Tuesday, 31 December 2019

Black Christmas

This year’s Black Christmas is the second remake of the original film from 1974. Where the 1974 original film used the slasher blueprint effectivly, long before John Carpenter’s Halloween, the 2006 remake was pretty forgettable and generic slasher flick. The 2019 is a different beast, it tries to step away from the generic slasher and bring in a more modern take by dealing with topical themes of sexism, assault and female empowerment. 


I was looking forward to this, but the film is colossally disappointing. Whilst I felt that some aspects of the PTSD from the sexual assault is interesting, but the majority of the films ‘wokeness’ (I hate using the word) feels as though it was written by a right-wing blogger whose aim was to satirise the “snowflake” generation. It painful obnoxiousness takes so much away from what would have been a potentially interesting take on the pressures put on women in a collage environment. I buy the idea that a white, rich young man has the privilege to get away with crimes but the film’s nauseating dialogue and heavy-handed take on the important issues at hand feel cheap and lacking in sincerity. 
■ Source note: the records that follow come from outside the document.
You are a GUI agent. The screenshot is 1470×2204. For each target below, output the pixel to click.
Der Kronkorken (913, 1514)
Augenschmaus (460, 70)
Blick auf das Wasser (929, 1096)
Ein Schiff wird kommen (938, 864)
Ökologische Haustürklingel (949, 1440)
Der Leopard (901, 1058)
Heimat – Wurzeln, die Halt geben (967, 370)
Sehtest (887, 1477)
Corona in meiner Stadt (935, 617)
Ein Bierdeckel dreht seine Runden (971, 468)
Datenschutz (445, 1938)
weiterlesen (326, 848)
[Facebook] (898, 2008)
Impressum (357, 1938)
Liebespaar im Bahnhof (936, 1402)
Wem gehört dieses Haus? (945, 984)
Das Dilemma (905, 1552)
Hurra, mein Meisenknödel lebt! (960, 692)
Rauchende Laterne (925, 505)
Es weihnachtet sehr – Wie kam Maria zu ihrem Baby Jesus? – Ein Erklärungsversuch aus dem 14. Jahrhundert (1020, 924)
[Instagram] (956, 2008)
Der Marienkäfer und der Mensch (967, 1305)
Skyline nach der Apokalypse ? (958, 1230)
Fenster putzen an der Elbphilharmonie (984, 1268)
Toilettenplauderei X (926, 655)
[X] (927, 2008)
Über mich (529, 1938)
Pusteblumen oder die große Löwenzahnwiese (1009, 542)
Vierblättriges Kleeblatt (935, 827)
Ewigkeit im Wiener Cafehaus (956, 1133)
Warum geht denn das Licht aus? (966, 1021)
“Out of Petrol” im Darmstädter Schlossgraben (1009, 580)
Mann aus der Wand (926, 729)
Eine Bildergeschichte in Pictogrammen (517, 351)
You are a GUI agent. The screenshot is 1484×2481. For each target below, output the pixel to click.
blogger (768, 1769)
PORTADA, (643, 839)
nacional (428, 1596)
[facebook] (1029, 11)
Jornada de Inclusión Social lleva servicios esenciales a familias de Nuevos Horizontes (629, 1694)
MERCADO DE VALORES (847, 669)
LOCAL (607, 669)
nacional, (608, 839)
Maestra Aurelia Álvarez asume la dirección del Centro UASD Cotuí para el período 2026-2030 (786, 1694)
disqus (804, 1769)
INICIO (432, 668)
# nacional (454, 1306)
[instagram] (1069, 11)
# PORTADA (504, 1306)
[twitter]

For a film about female empowerment, relationships and everyday issues (from the minor to the major) the relationships between the “sisters” are pretty boring. Individually, the performances are fine, but together they have no real chemistry. They don’t feel like a group of real friends, more a collection of actors who haven’t really been given the time to build a rapport together. In the leading role is Imogen Poots who works wonders with the poor script bringing a level empathy to her character and the terrible position she is in.

Even as a horror film Black Christmas is a failure. A PG-13 movie doesn’t automatically mean that the film is a failure because a rating doesn’t stop you building a creepy, foreboding atmosphere. However, despite the winter setting the atmosphere is certainly not chilling. It’s so lacking in the chill factor that the first murder weapon really should have melted. The kills themselves are bloodless and unimaginative as the sorority girls are picked off one by one by a masked and hooded killer. To the film’s credit there was enough material to warrant a remake, I think it would have been refreshing to bring in 21st century topical themes to the slasher genre but not in a way that is reminiscent of right wing blogger trying to take the piss.